Transcribe only what runs from the line including "The height and width of the screenshot is (477, 942)." through the last line of the entries, exactly as it appears.

START Records supplied

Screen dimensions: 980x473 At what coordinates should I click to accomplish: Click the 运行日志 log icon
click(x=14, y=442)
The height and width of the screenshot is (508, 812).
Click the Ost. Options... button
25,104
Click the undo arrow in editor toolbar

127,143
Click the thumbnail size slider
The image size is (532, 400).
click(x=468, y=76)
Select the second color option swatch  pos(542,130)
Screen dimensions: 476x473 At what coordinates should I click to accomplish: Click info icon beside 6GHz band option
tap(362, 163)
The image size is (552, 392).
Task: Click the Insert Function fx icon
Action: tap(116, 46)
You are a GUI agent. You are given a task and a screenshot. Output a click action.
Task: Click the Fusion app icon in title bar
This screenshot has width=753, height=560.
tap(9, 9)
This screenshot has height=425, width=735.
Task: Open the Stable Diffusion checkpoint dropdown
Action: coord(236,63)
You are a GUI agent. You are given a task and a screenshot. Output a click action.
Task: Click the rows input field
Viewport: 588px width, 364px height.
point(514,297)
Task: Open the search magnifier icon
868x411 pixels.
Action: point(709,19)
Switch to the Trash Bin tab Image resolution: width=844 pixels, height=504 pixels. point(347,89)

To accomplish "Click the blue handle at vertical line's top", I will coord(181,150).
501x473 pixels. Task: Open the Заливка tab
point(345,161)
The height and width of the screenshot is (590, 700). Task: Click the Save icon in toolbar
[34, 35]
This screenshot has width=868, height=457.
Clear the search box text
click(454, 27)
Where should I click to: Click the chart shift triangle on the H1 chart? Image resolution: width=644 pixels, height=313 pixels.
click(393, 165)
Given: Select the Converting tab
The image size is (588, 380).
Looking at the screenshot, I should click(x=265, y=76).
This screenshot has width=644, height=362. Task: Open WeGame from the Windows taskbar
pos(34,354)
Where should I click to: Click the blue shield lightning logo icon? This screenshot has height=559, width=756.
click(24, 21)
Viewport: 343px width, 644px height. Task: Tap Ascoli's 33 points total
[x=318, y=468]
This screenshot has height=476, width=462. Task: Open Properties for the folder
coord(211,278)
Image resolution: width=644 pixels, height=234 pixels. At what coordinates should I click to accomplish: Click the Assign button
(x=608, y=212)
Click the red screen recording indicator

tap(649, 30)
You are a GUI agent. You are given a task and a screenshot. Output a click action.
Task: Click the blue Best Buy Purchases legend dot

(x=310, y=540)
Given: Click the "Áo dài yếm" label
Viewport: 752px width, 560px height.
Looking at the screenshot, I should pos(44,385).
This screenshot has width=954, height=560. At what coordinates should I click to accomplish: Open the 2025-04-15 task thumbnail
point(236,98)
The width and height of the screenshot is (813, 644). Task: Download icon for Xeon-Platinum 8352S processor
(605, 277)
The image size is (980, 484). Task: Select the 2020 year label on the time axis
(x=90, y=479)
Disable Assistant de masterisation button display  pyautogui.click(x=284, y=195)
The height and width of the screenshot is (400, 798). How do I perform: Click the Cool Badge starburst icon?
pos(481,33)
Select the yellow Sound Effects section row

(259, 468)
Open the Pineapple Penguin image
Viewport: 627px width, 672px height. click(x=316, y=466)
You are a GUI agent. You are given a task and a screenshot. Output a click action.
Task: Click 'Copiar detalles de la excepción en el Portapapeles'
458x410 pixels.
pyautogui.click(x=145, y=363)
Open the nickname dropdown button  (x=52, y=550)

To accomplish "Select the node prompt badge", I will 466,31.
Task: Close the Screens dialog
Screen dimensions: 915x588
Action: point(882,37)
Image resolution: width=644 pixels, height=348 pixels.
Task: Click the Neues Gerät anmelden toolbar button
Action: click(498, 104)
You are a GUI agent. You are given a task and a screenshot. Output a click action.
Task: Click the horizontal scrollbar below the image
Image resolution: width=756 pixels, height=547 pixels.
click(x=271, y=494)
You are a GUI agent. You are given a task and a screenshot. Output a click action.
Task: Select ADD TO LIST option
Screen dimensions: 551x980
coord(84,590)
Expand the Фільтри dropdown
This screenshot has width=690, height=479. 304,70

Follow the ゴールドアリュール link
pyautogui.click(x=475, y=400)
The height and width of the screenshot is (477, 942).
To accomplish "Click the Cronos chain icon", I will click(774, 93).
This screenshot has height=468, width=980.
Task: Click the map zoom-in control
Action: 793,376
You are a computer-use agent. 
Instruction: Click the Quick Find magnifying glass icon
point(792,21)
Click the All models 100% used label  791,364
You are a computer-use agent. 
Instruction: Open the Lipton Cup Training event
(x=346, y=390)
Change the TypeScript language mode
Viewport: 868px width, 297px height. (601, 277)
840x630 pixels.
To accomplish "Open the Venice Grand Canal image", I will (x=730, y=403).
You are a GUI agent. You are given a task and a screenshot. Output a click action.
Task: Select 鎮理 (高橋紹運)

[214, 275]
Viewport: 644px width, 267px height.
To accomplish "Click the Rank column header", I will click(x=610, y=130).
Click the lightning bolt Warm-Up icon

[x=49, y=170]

END Records supplied

§ Response to this task
The height and width of the screenshot is (477, 942).
To accomplish "Click the Cronos chain icon", I will click(774, 93).
This screenshot has height=468, width=980.
Task: Click the map zoom-in control
Action: 793,376
You are a computer-use agent. 
Instruction: Click the Quick Find magnifying glass icon
point(792,21)
Click the All models 100% used label  791,364
You are a computer-use agent. 
Instruction: Open the Lipton Cup Training event
(x=346, y=390)
Change the TypeScript language mode
Viewport: 868px width, 297px height. (601, 277)
840x630 pixels.
To accomplish "Open the Venice Grand Canal image", I will (x=730, y=403).
You are a GUI agent. You are given a task and a screenshot. Output a click action.
Task: Select 鎮理 (高橋紹運)

[214, 275]
Viewport: 644px width, 267px height.
To accomplish "Click the Rank column header", I will click(x=610, y=130).
Click the lightning bolt Warm-Up icon

[x=49, y=170]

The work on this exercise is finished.